LC-18A launch history
- Status: Repurposed, facility on site under construction
- Launches: 24
- First launch: 8 December 1956 Viking / Vanguard TV0
- Last launch: 9 June 1965 Blue Scout Jr / AFWL-304
- Associated rockets: Viking Vanguard XRM-91 Blue Scout Junior

LC-18B launch history
- Status: Repurposed, facility on site under construction
- Launches: 23
- First launch: 4 June 1958 PGM-17 Thor
- Last launch: 12 April 1962 RM-89 Blue Scout I
- Associated rockets: PGM-17 Thor RM-89 Blue Scout I RM-90 Blue Scout II

= Cape Canaveral Launch Complex 18 =

Rocket launch site in Cape Canaveral, Florida

Launch Complex 18 (LC-18) is a launch site at Cape Canaveral Space Force Station in Florida, primarily used by early suborbital and orbital rockets during the late 1950s and early 1960s. The complex consists of two pads: Launch Complex 18A (LC-18A), originally built by the United States Navy for use in Project Vanguard, and Launch Complex 18B (LC-18B), used by the United States Air Force for tests of the PGM-17 Thor.

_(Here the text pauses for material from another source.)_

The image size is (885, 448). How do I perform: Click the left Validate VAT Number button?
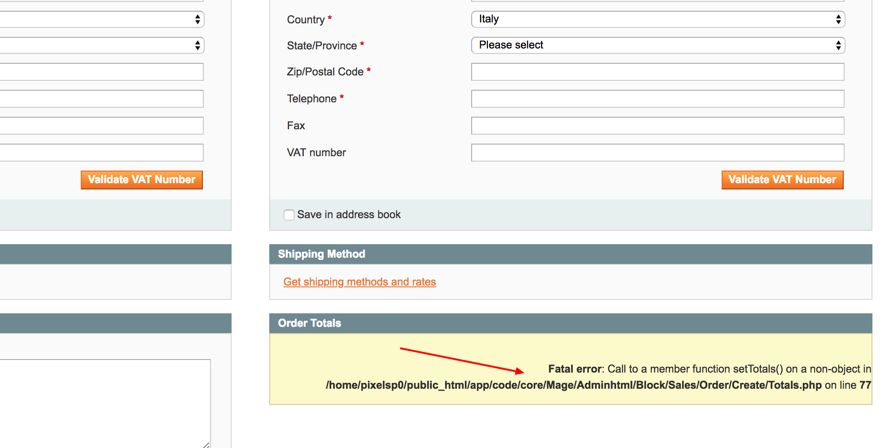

As of September 2026, the site of LC-18 is being used by Blue Origin to construct a payload processing facility for their New Glenn launch vehicle.

== History ==
The first launch from LC-18 was a Viking rocket from LC-18A on December 8, 1956, on a test flight for Project Vanguard. A further Viking launch was conducted in May 1957, and the Vanguard made its maiden flight from the complex in September. Following this, the United States first satellite launch attempt was made from LC-18A, using Vanguard TV3, on December 6, 1957. The launch failed after the rocket lost thrust and exploded on the launch pad. All twelve Vanguard launches were conducted from LC-18A, with the complex being transferred to NASA after it took over responsibility for Vanguard following its formation in 1958. After the Vanguard's retirement in 1959, LC-18A was transferred to the US Air Force for use by Scout rockets.

LC-18B was used for 17 tests of Thor missiles between June 4, 1958 and February 29, 1960. Following this, it was also converted for use by Scout rockets.

Sixteen Scouts were launched from LC-18; ten from LC-18A and six from LC-18B. Fifteen of the launches were suborbital sounding flights, and one was an orbital launch with the Mercury-Scout 1 satellite for NASA. This failed to reach orbit and was destroyed by range safety 43 seconds after launch. The launches from LC-18A used the Blue Scout Junior configuration, and were conducted between September 21, 1960 and June 9, 1965. The launches from LC-18B consisted of three Blue Scout I rockets and three Blue Scout IIs, launched between January 7, 1961 and April 12, 1962.

Following the retirement of the Scout family at Cape Canaveral (opting instead to have launches conducted from the Wallops Flight Facility), LC-18 has sat dormant. As of August 2024, the United States Space Force plans to fully demolish the site and the neighboring SLC-17 in favor of extending Lighthouse Road and reconnecting its two separate sections back together.